Ernährung & Gesundheit
kontrovers

News - 1.3.2011

DGE-Leitlinie Kohlenhydrate inkonsequent

Fachgesellschaft stellt neue Leitlinie ins Netz

Die Deutsche Gesellschaft für Ernährung (DGE) wertete kürzlich die wissenschaftliche Literatur zum Thema Kohlenhydrate in der Prävention ernährungmitbedingter Erkrankungen aus. Ergebnis ist eine Leitlinie, die Ernährungsberatern und Medien „wissenschaftlich abgesicherte Informationen“ bieten soll. Doch tut sie das auch?

Die Leitlinie zur Bedeutung der Kohlenhydrate in der Vorbeugung von Übergewicht, Typ-2-Diabetes, Koronaren Herzkrankheiten, Bluthochdruck, Krebs und Fettstoffwechselstörungen war lange erwartet worden. Schließlich rät die DGE dazu, mehr als 50 Prozent der Kalorien in Form von Kohlenhydraten zu essen und begründete dies stets mit gesundheitlichen Vorteilen. Die Ergebnisse ihrer Literaturauswertung ergab jedoch keinerlei vorbeugenden Effekt einer hohen Kohlenhydratzufuhr.

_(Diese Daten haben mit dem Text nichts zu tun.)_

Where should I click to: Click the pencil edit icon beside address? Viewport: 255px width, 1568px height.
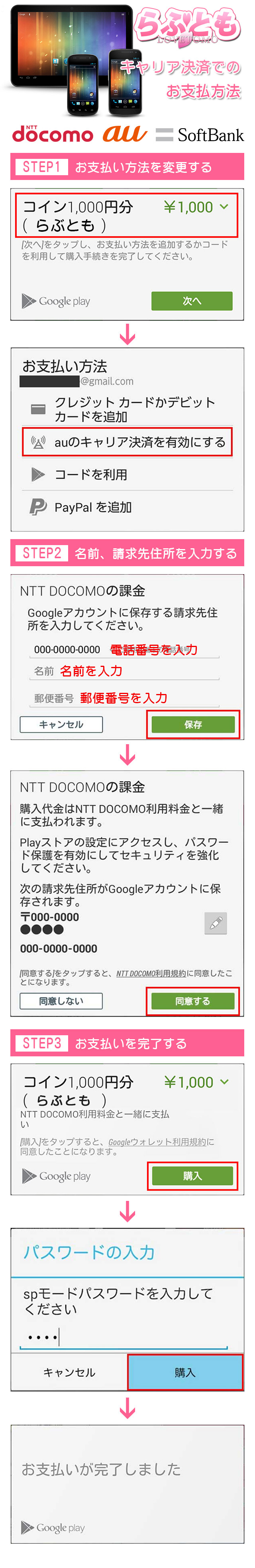pyautogui.click(x=216, y=923)
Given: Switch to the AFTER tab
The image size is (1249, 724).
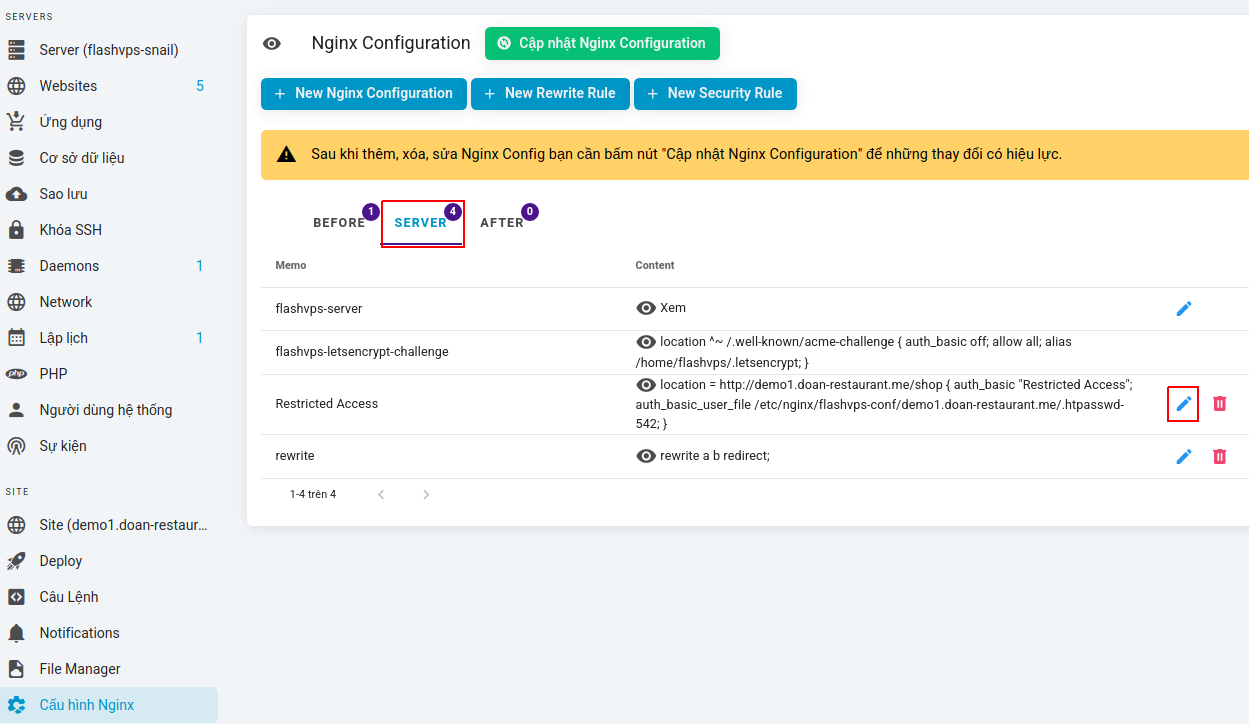Looking at the screenshot, I should 502,223.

Lediglich ein hoher Konsum von Ballaststoffen bzw. Vollkornprodukten zeigte ein wenig Wirkung, die Evidenz dafür wurde jedoch nur als "wahrscheinlich" und nicht als "überzeugend" eingestuft. Andererseits fand sich bei hohem Konsum zuckergesüßter Getränke eine "wahrscheinliche" Evidenz für ein steigendes Adipositas- und Typ-2-Diabetes-Risiko. Ansonsten: Fehlanzeige! Keine nachweisbaren Effekte einer kohlenhydratreichen Ernährung in der Primärprävention.

Mein Senf dazu

Nachdem auch die Fettleitlinie der DGE nicht viel erbracht hat (und die Empfehlungen der DGE nicht umfänglich stützt), heißt das für mich: Wer (noch) schlank und gesund ist, kann essen, was ihm schmeckt und gut bekommt. Ob die DGE nun ihre Empfehlungen ändert? Weit gefehlt. Obwohl man zugeben musste, dass die KH-Leitlinie „keine Aussage zur optimalen Höhe der Kohlenhydratzufuhr" erlaubt, könne man nun Empfehlungen zur Kohlenhydratqualität geben, die „die bisherigen DGE-Empfehlungen zur Lebensmittelauswahl unterstützen".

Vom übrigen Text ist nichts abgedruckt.